= Set exercise A =
Rescale the records from their start up to and including the line with "語彙力ぐんぐん１日１０分 (467, 1757)", giving every line again with its request. Multiply each coordinate in the answers by 2.4, round to whole numbers with halves rounded up, and leave the pictures out.

Set Your SEO Face To Stun…
Before we get started, we’ve got to point out that, at Convert Digital, we’re major SEO fans, so we’re bound to be just a little bit excited about any mind blowing stats we can get our hands on. That said, some of these 19 shocking SEO stats are just that; shocking. In a good way, of course.
We’ve compiled a list of statistics that should get your digital marketing departments juices flowing, as well as a few ideas and opinions on how best to work with the information, from strategy pointers to industry insights. Hopefully, after you’ve finished reading, you’ll be a little more switched on to SEO and a lot more focussed on how and where you’re going with your strategy.
Here we go:
General SEO Statistics
93% of all online activities start with a search engine.

= Set exercise B =
Summarize the SEO statistics introduction in two sentences.

Items listed in a dataset:
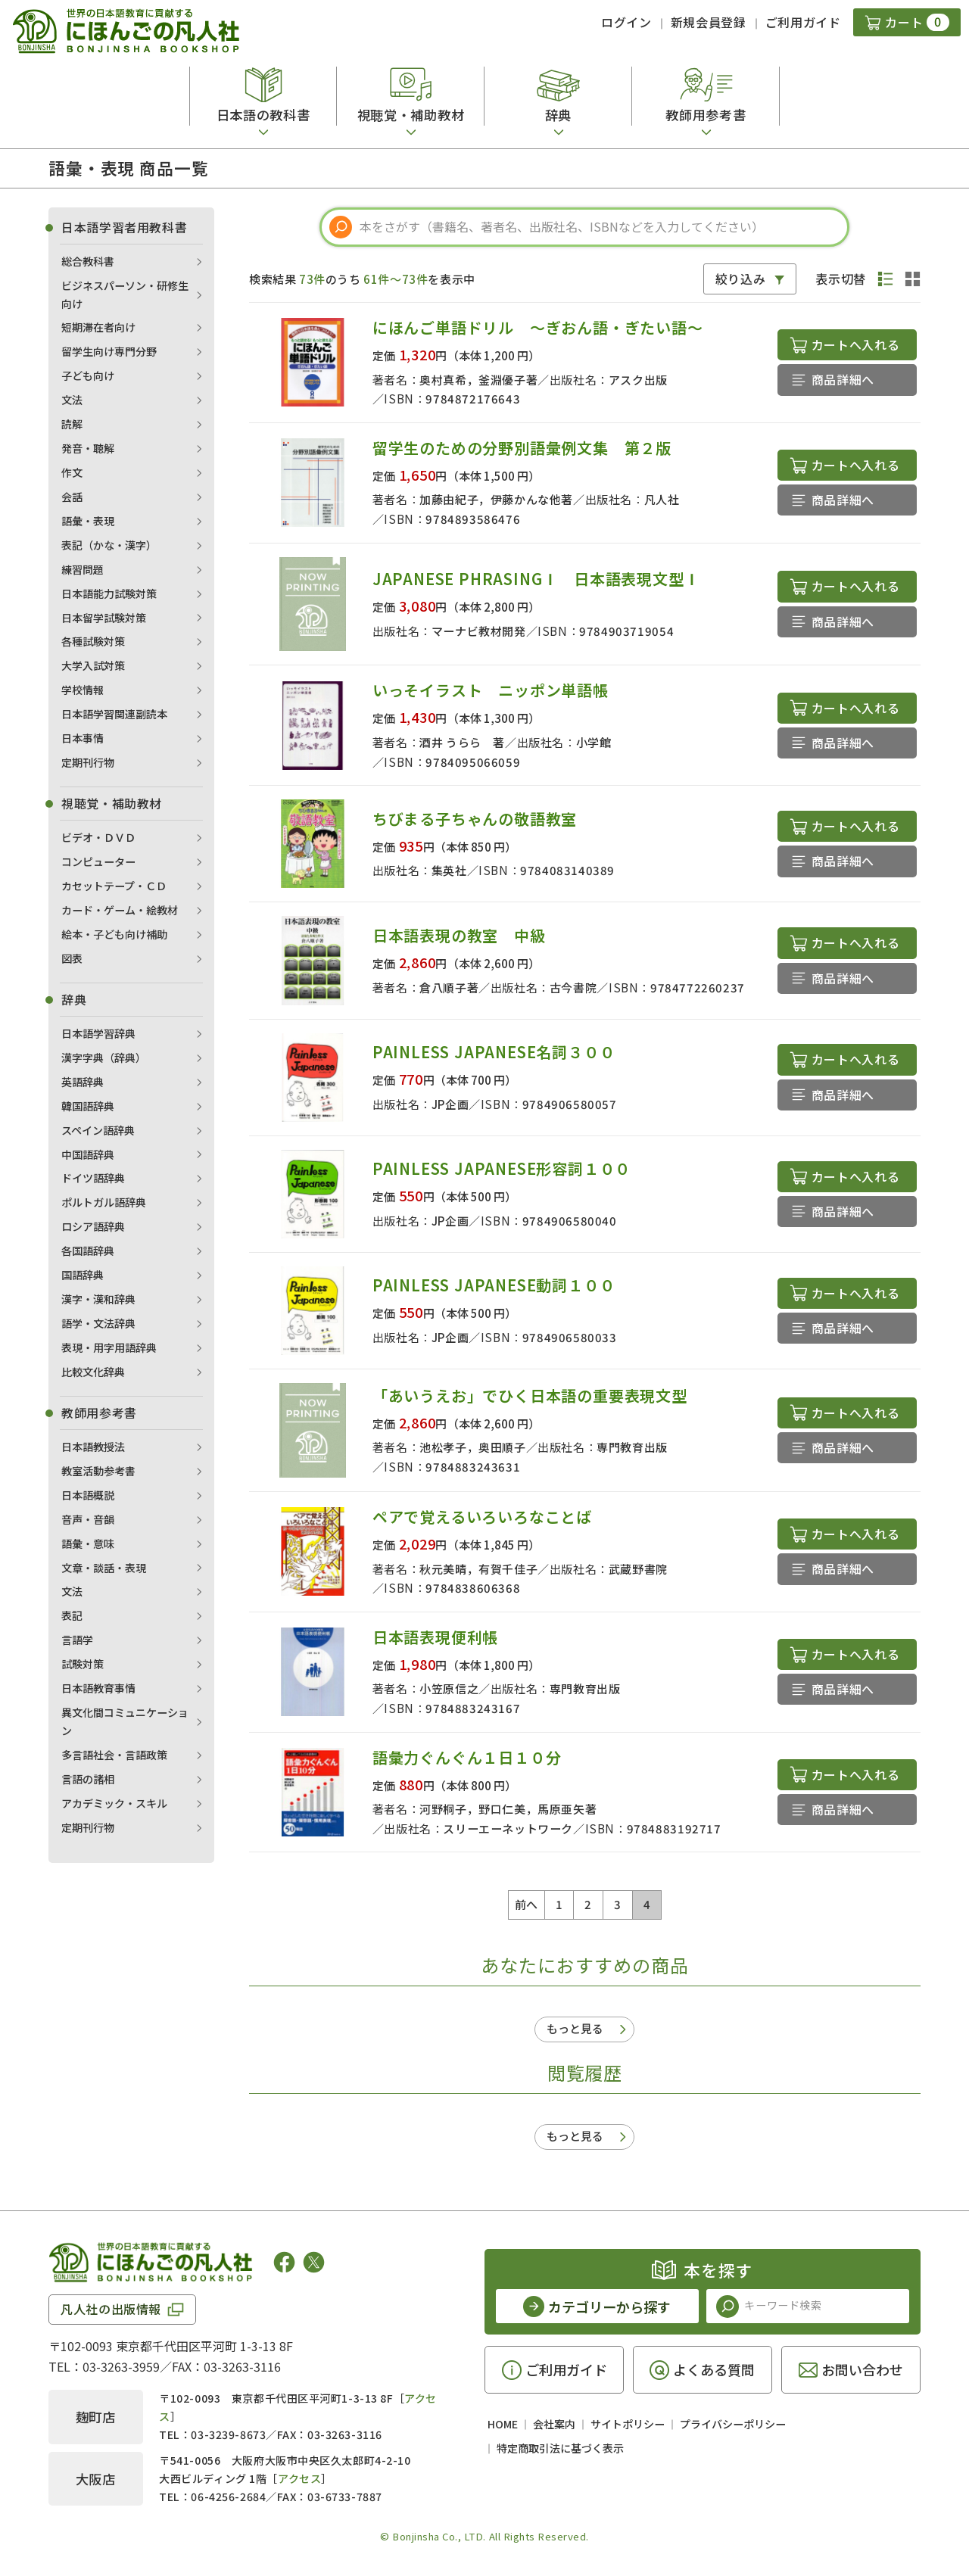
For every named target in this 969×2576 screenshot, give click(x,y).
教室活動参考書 (98, 1470)
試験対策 (82, 1663)
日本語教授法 (93, 1446)
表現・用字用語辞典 (109, 1347)
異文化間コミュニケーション (125, 1721)
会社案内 (554, 2423)
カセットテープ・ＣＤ (114, 885)
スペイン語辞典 (98, 1130)
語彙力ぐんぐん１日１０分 (467, 1757)
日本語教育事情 (98, 1688)
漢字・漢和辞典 (98, 1299)
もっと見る (575, 2028)
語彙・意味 (87, 1543)
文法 (72, 399)
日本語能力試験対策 (109, 593)
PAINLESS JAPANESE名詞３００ (493, 1052)
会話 (72, 496)
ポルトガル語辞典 (103, 1202)
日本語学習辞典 (98, 1033)
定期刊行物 (87, 762)
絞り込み (740, 278)
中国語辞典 (87, 1154)
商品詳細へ (843, 379)
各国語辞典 (87, 1250)
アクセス (299, 2478)
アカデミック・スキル (114, 1803)
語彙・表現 (87, 520)
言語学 (77, 1639)
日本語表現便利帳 (435, 1637)
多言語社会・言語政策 (114, 1754)
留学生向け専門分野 (109, 351)
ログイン (626, 22)
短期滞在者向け (98, 327)
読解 (72, 423)
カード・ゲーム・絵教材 (119, 909)
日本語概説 (87, 1495)
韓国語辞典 (87, 1106)
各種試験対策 (93, 641)
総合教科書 (87, 261)
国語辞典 (82, 1274)
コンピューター (98, 861)
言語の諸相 (87, 1778)
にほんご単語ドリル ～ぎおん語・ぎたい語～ (537, 327)
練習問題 (82, 569)
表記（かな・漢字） (109, 545)
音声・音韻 (87, 1519)
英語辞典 (82, 1081)
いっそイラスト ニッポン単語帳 (490, 690)
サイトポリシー (627, 2423)
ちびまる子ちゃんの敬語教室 (474, 819)
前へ (526, 1904)
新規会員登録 (708, 22)
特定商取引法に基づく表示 (560, 2448)
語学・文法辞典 (98, 1323)
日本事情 (82, 738)
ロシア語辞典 (93, 1226)
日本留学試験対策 (103, 617)
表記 (72, 1615)
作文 (72, 472)
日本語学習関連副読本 (114, 713)
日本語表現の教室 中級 (459, 935)
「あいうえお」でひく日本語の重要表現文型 (529, 1395)
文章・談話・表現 (103, 1567)
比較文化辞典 (93, 1371)
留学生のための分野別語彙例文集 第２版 (521, 448)
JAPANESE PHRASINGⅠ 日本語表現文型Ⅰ (536, 579)
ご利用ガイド (803, 22)
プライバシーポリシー (733, 2423)
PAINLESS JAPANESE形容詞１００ (501, 1168)
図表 (72, 958)
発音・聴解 (87, 448)
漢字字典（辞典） (103, 1057)
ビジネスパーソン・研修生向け (125, 294)
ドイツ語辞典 (93, 1177)
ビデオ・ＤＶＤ (98, 837)
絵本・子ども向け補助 (114, 934)
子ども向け (87, 375)
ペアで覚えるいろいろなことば (482, 1517)
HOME (503, 2423)
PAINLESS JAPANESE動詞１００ (493, 1285)
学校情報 (82, 689)
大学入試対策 (93, 665)
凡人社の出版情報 (111, 2309)
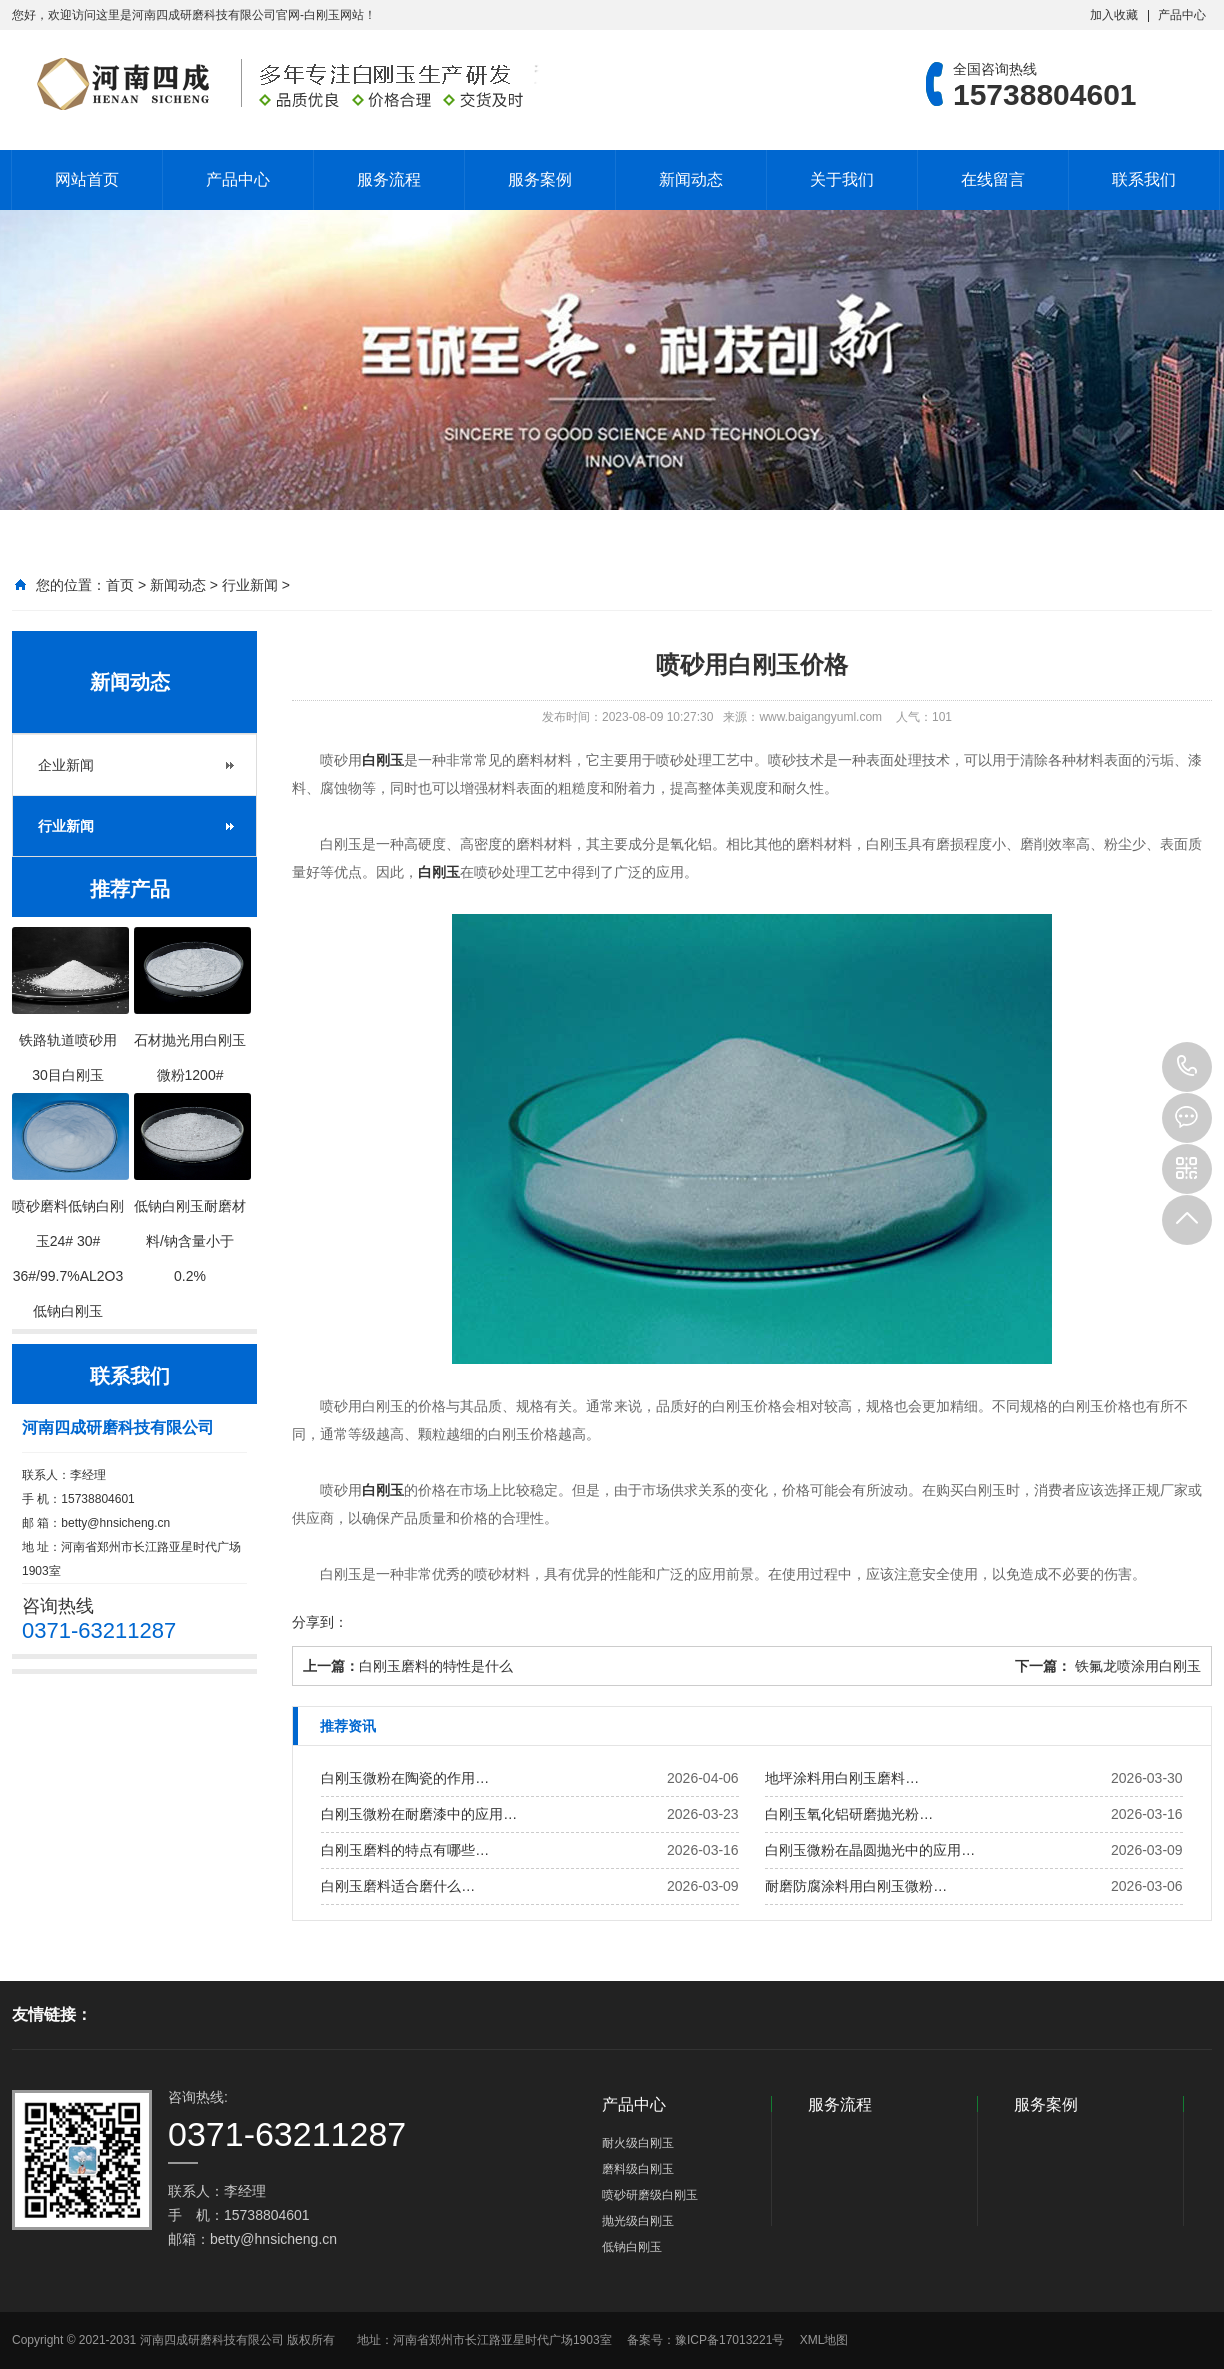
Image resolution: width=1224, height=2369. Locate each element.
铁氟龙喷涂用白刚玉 (1136, 1666)
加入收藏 (1114, 15)
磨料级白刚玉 (638, 2169)
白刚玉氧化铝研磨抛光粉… (849, 1814)
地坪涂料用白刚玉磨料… (842, 1778)
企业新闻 (66, 765)
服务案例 (540, 179)
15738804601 (1187, 1067)
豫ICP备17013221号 (729, 2340)
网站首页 (87, 179)
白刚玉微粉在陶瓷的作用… (405, 1778)
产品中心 (1182, 15)
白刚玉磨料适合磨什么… (398, 1886)
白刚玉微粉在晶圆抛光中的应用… (870, 1850)
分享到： (320, 1622)
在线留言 (993, 179)
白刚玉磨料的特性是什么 (436, 1666)
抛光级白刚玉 (638, 2221)
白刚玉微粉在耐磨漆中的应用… (419, 1814)
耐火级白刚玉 (638, 2143)
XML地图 (824, 2340)
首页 (120, 585)
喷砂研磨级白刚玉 (650, 2195)
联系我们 (1144, 179)
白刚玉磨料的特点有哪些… (405, 1850)
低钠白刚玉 (632, 2247)
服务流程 (389, 179)
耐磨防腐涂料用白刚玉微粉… (856, 1886)
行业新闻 (250, 585)
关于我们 (842, 179)
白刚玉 (383, 760)
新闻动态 (691, 179)
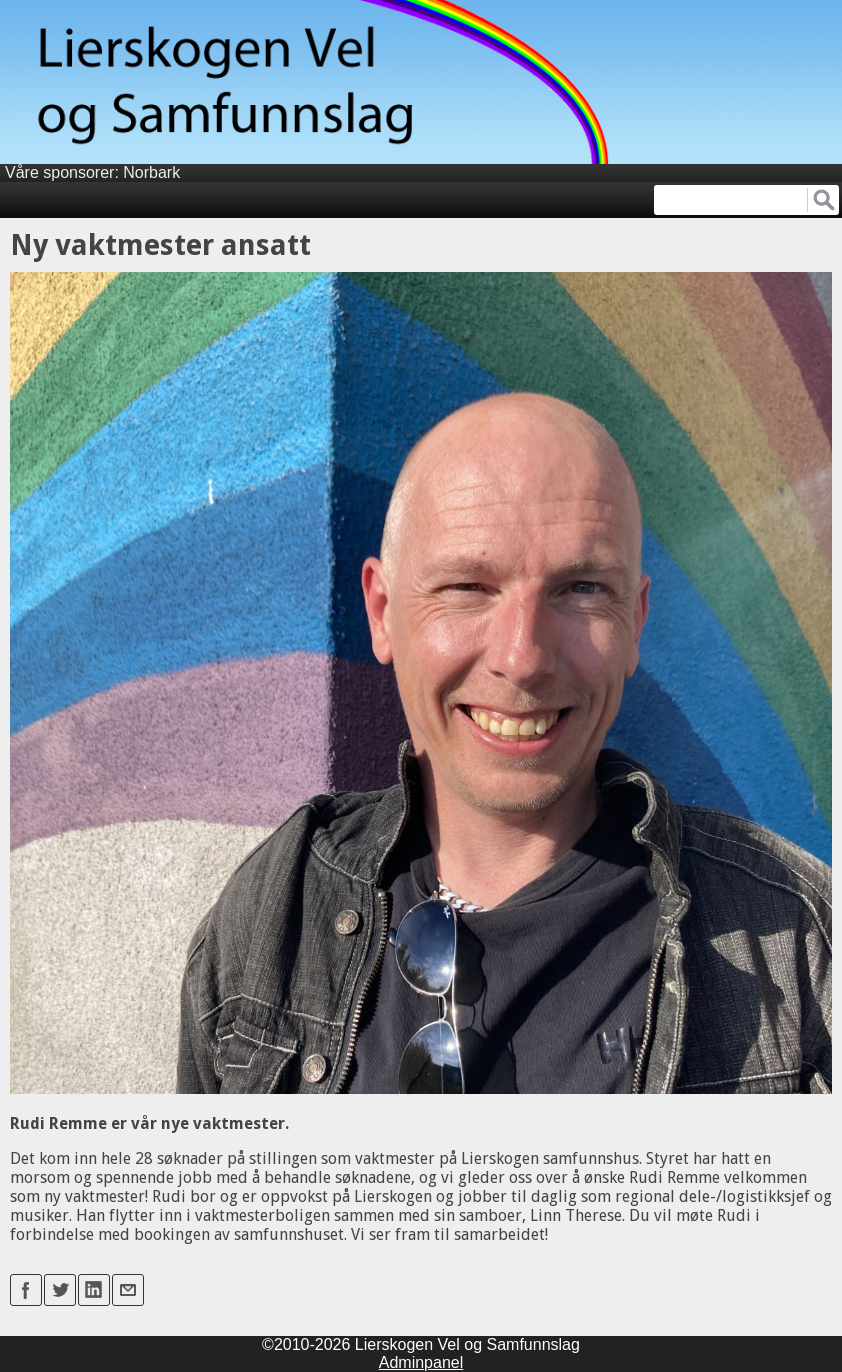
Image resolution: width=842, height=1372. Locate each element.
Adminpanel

= Worked answer A =
For every named target in this 969×2576 screenshot, give click(x,y).
教室活動参考書 (235, 3528)
試験対策 (197, 3991)
日本語教授法 (223, 3470)
表現・用字用語辞典 (262, 3233)
異文化間コミュニケーション (300, 4130)
会社案内 (1330, 5815)
カセットテープ・ＣＤ (274, 2124)
スペイン語辞典 (235, 2712)
語彙力ぐんぐん１日１０分 (1121, 4217)

= Worked answer B =
Convert Digital, calling itself a major SEO fan, presents 19 SEO statistics it describes as shocking. It adds ideas and opinions on using them, from strategy pointers to industry insights, and its first general statistic is that 93% of all online activities start with a search engine.